2.2.1. Codon-related features

In molecular biology, a codon is a nucleotide triplet in RNA. Panwar B et al. [48] have revealed that codons of lncRNAs and PCTs are typically distinct, and several codon-related features have been utilized to predict lncRNA. A stop codon is a codon that indicates the end of protein translation. Stop codon count is the number of stop codons in the transcript. Stop codon frequency is calculated by dividing the number of stop codons in the transcript by the length of the transcript. Another frequently used codon-related feature is the Fickett TESTCODE score [24], also known as the Fickett score. The Fickett score for a particular transcript is derived from the weighted nucleotide frequency of the entire transcript.

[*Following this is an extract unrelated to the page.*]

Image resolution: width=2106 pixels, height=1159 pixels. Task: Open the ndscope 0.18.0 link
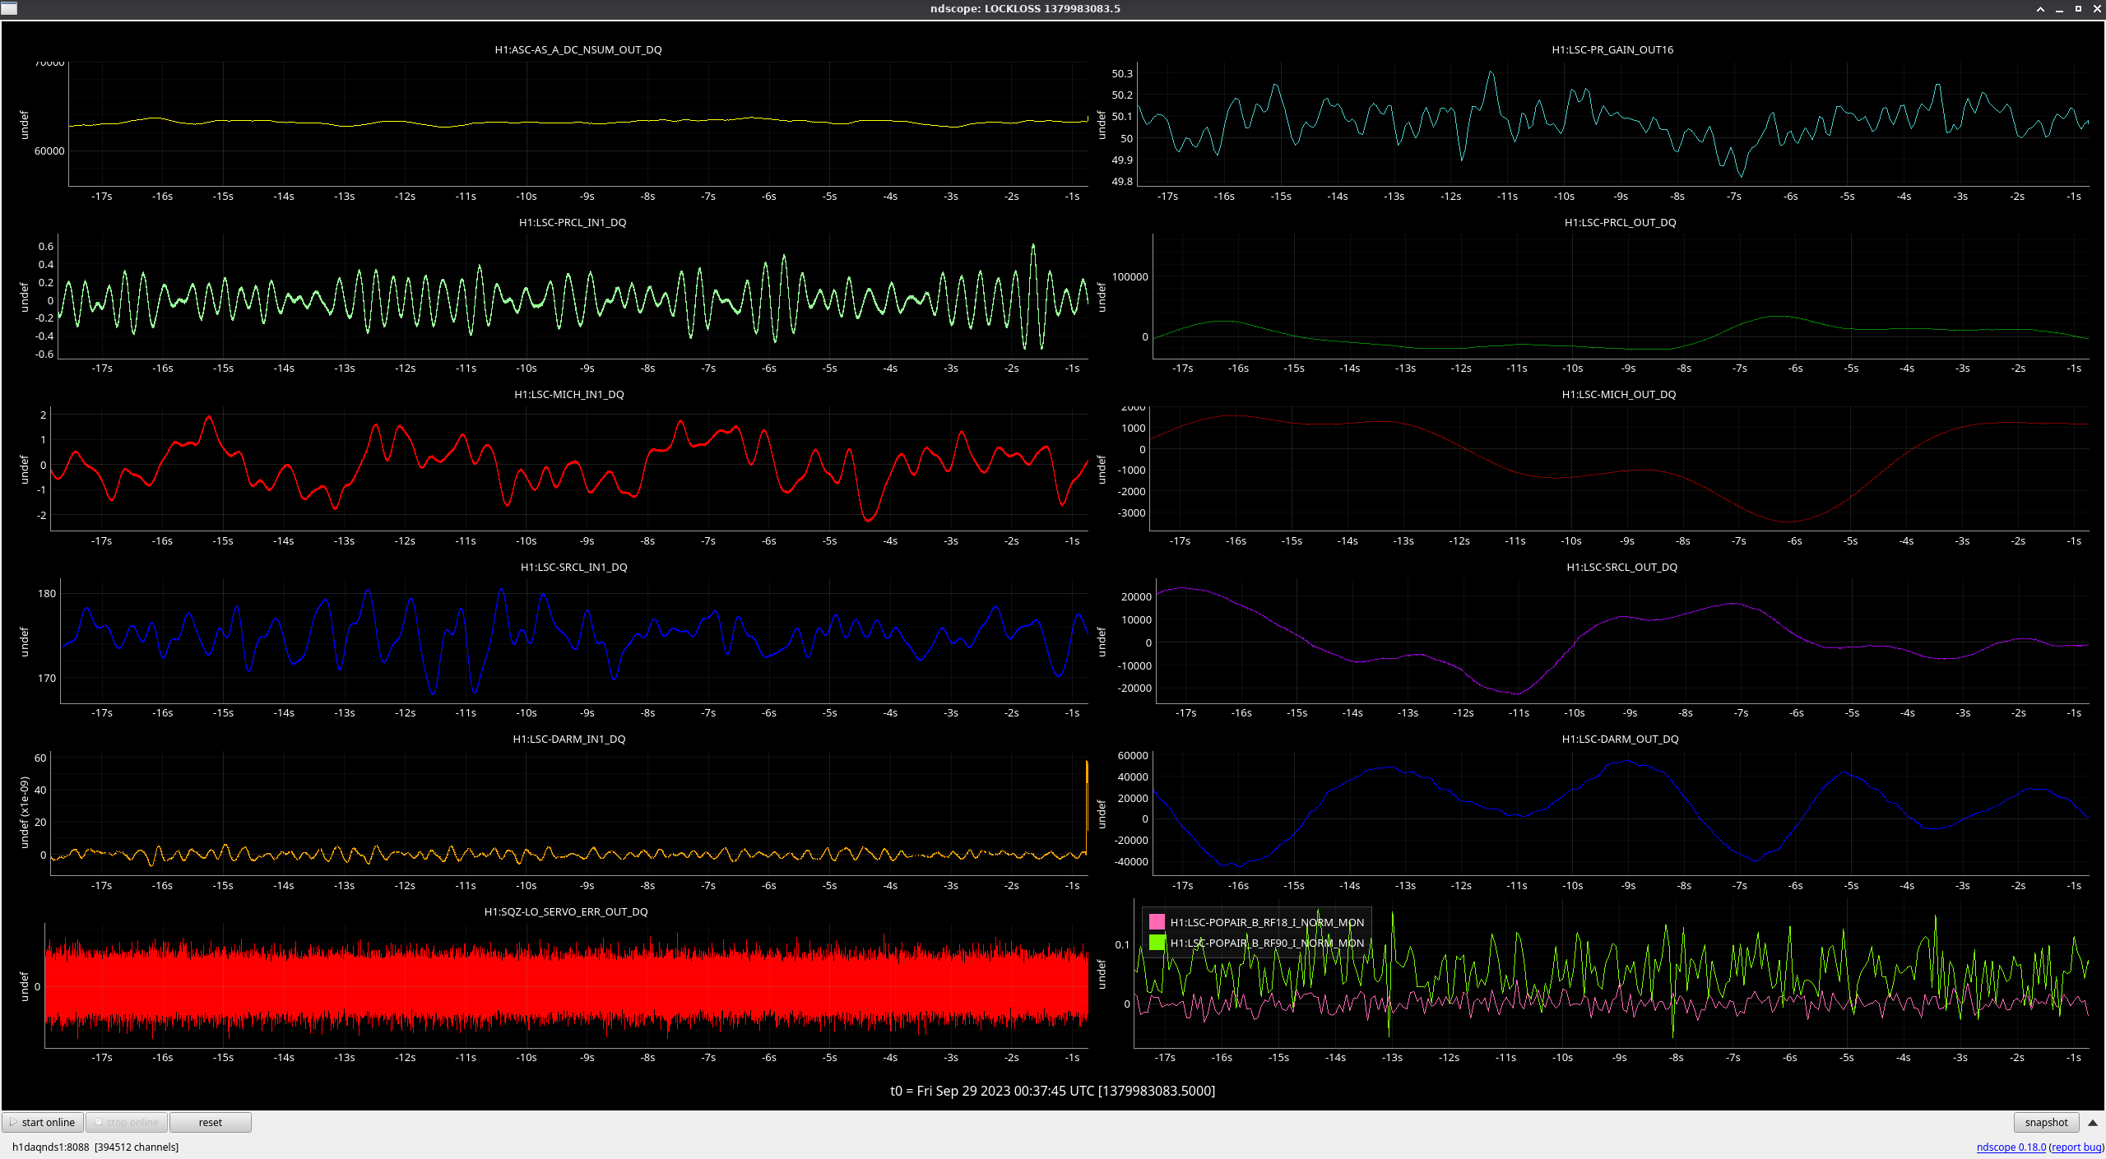point(2010,1147)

2.2.2. GC-related features

GC content is the proportion of guanine (G) or cytosine (C) nitrogenous base in an RNA or DNA sequence. A previous study has revealed that the GC content of coding regions is typically higher than non-coding sequences [49]. GC1, GC2, and GC3 can be calculated as the proportion of G and C in the first, second, and third codon positions, respectively. GC frame score refers to the variance of the number of GCs content in the three ORFs. The same method can get the GC1 frame score, GC2 frame score, and GC3 frame score.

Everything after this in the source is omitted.